> Task item
Set down the entries below exactly, leaving out all images.
======== Supplied data ========
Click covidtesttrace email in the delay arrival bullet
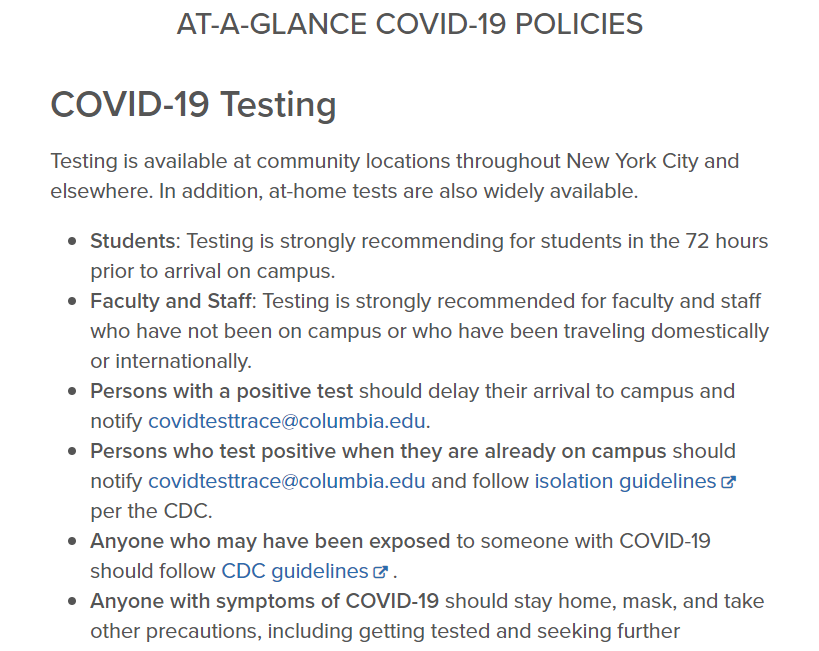The image size is (819, 651). click(287, 421)
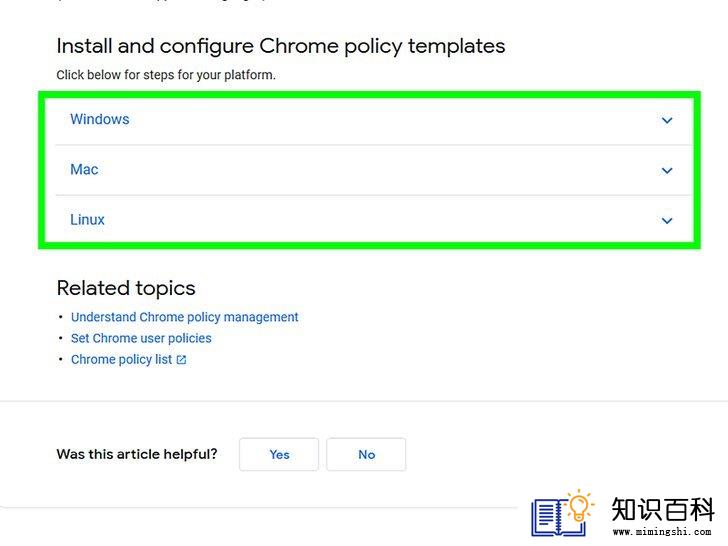The image size is (728, 546).
Task: Open the Mac platform steps label
Action: (x=84, y=169)
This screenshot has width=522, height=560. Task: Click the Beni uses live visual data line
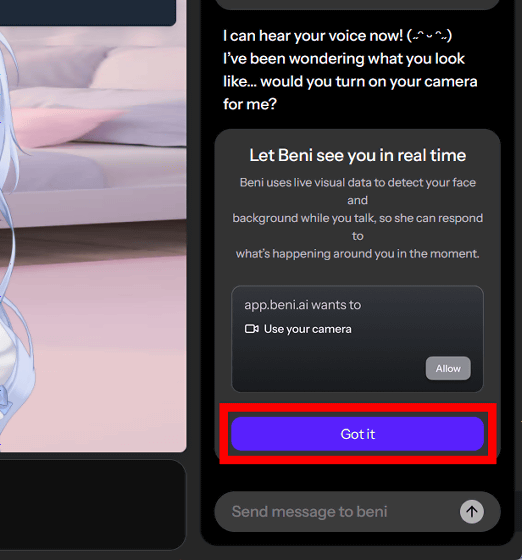357,182
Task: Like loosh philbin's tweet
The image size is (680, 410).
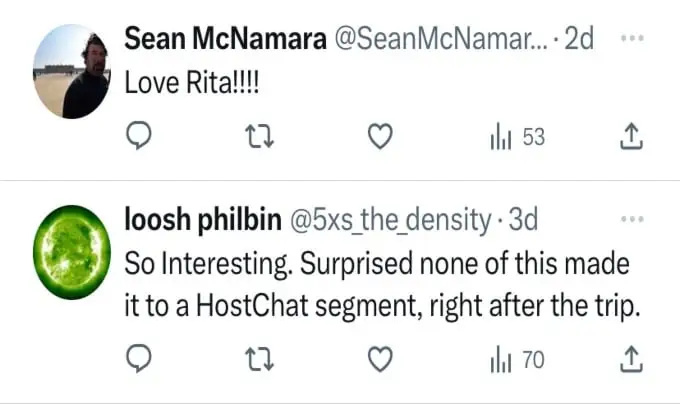Action: (380, 359)
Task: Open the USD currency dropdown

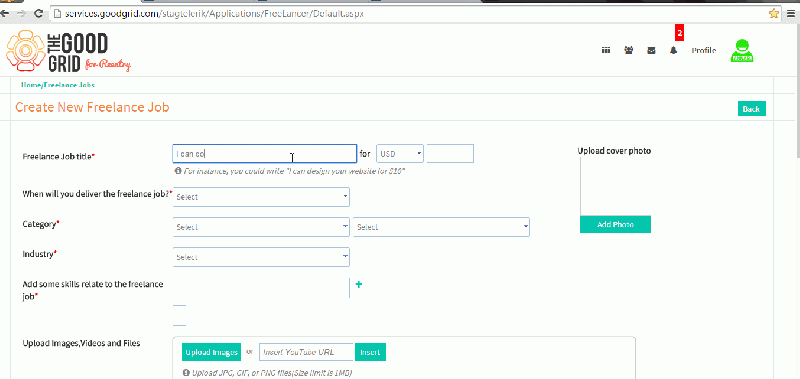Action: coord(400,154)
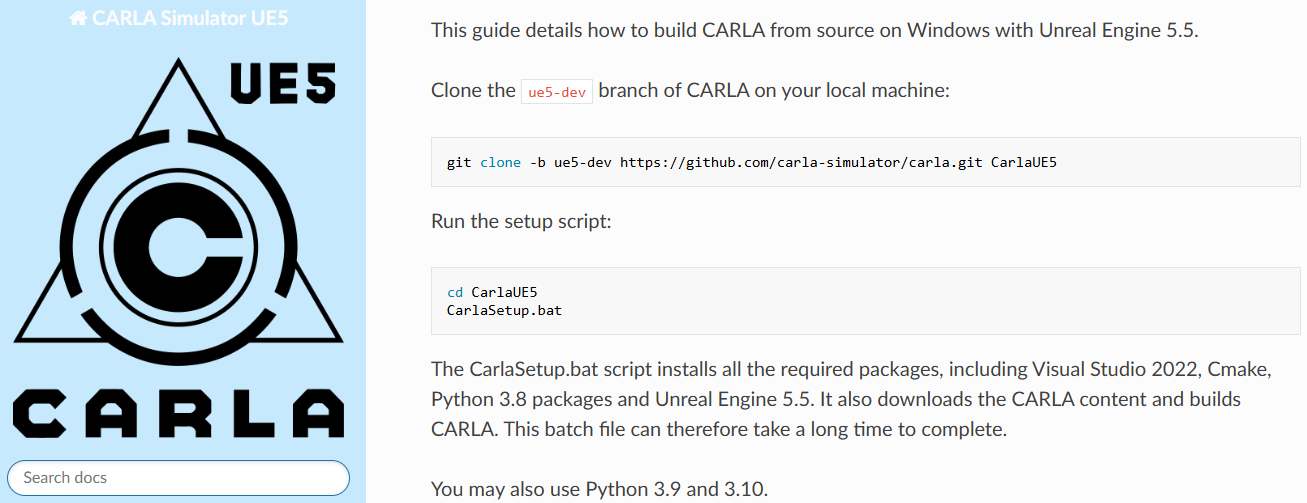Click the -b flag in git command
Image resolution: width=1307 pixels, height=503 pixels.
coord(537,162)
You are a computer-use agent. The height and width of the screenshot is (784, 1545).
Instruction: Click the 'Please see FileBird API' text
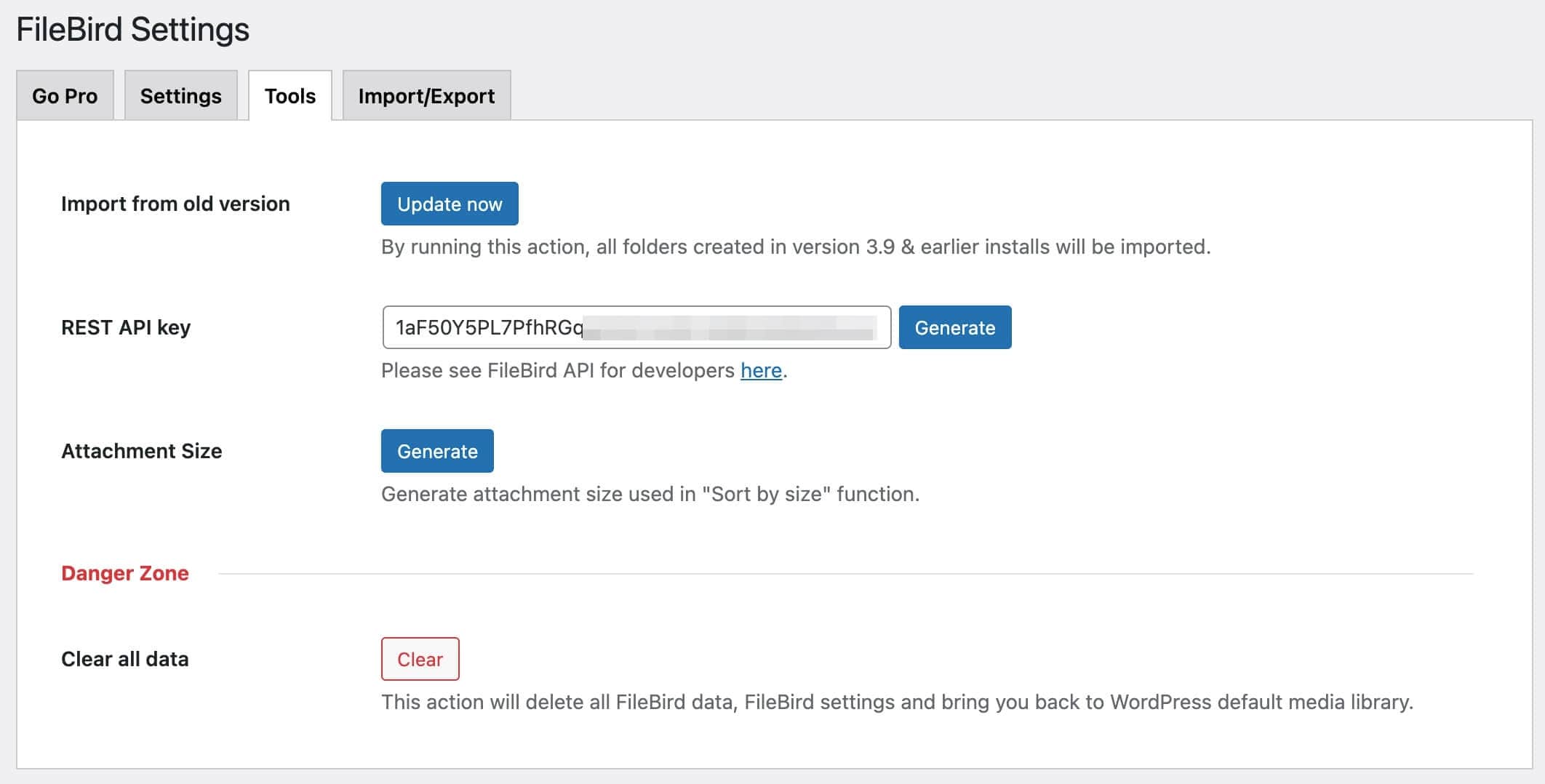tap(558, 370)
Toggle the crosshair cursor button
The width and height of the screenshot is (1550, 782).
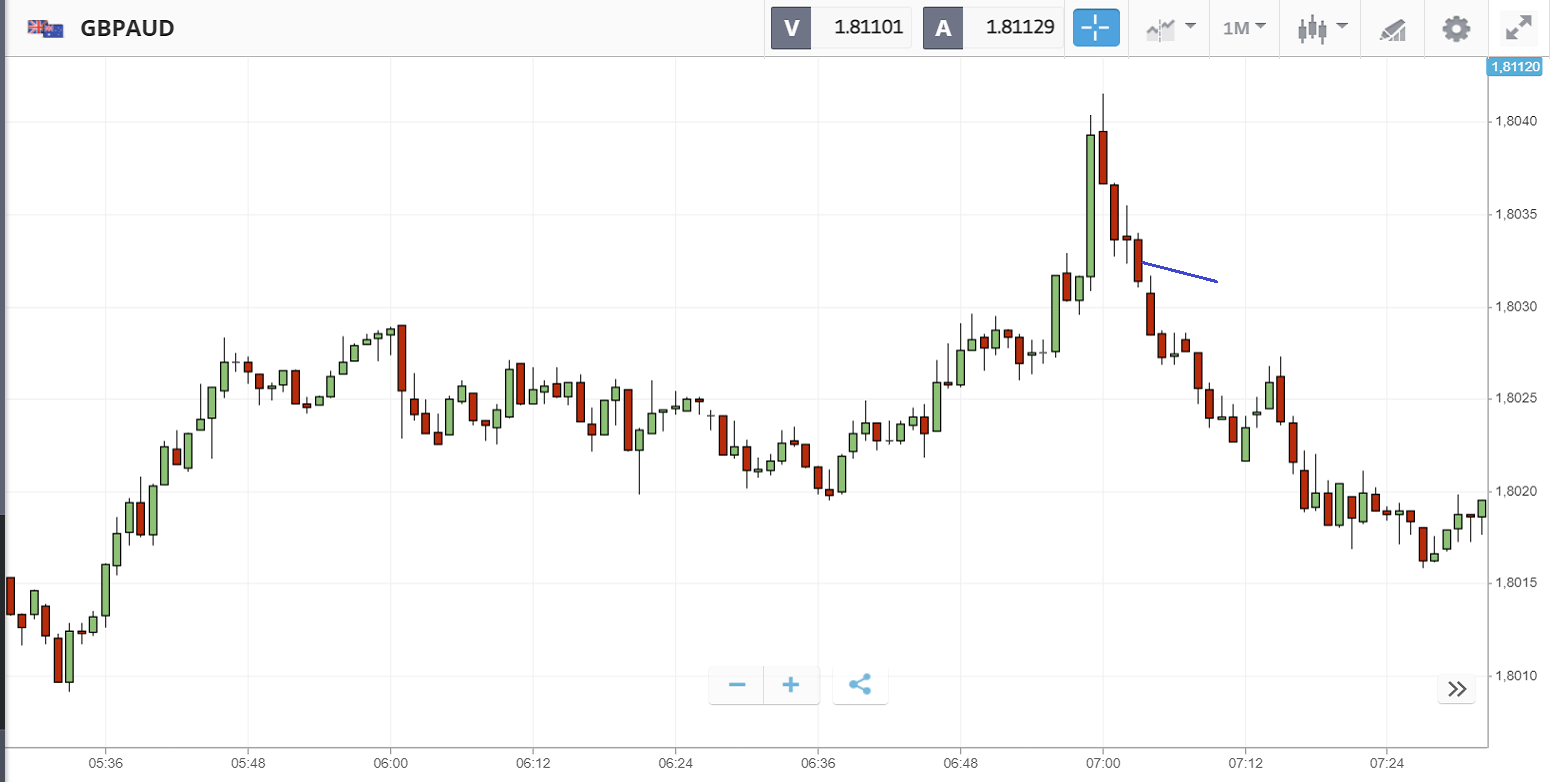coord(1096,28)
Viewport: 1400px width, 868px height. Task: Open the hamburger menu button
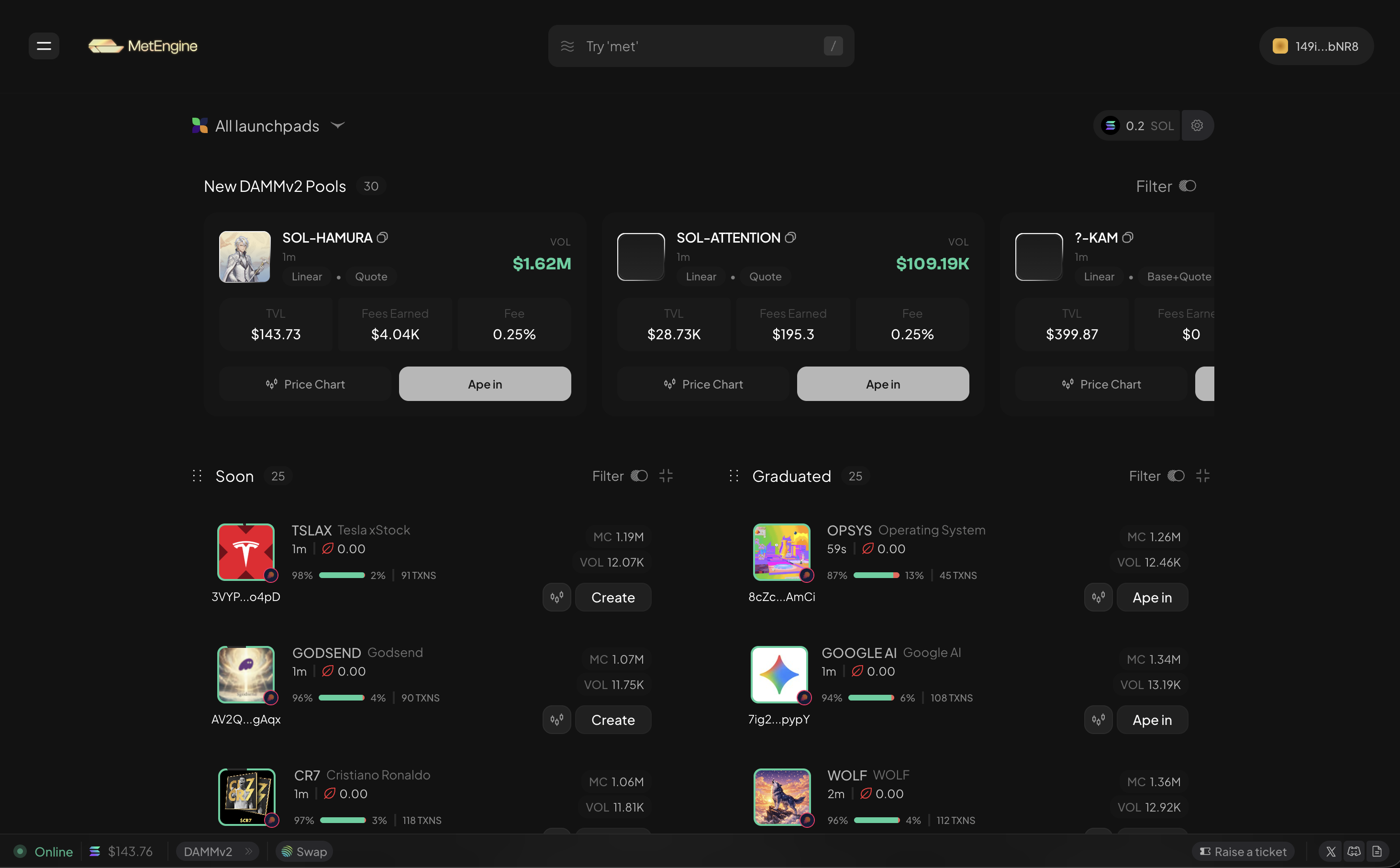tap(44, 46)
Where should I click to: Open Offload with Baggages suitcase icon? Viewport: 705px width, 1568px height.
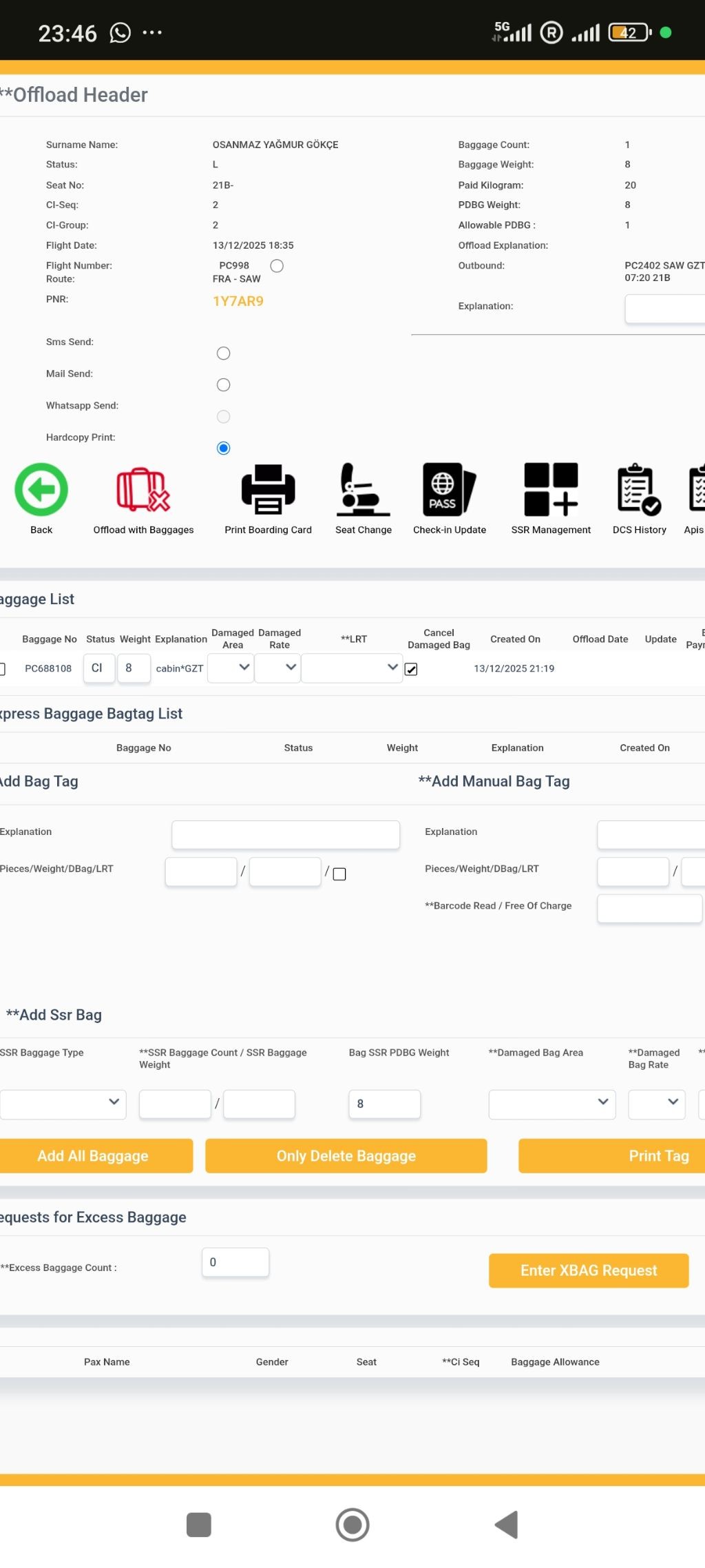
========
> Solved problem
Click covidtesttrace email in the delay arrival bullet
The image size is (819, 651). click(287, 421)
The image size is (728, 546).
Task: Open the Mac platform steps label
Action: (x=84, y=169)
This screenshot has width=522, height=560. Task: Click the Beni uses live visual data line
357,182
Task: Like loosh philbin's tweet
The image size is (680, 410).
Action: (380, 359)
Task: Open the USD currency dropdown

Action: coord(400,154)
Click the -b flag in git command
Image resolution: width=1307 pixels, height=503 pixels.
coord(537,162)
You are a computer-use agent. The height and width of the screenshot is (784, 1545).
Instruction: Click the 'Please see FileBird API' text
tap(558, 370)
Toggle the crosshair cursor button
The width and height of the screenshot is (1550, 782).
coord(1096,28)
Viewport: 1400px width, 868px height. Task: Open the hamburger menu button
tap(44, 46)
Where should I click to: Open Offload with Baggages suitcase icon? Viewport: 705px width, 1568px height.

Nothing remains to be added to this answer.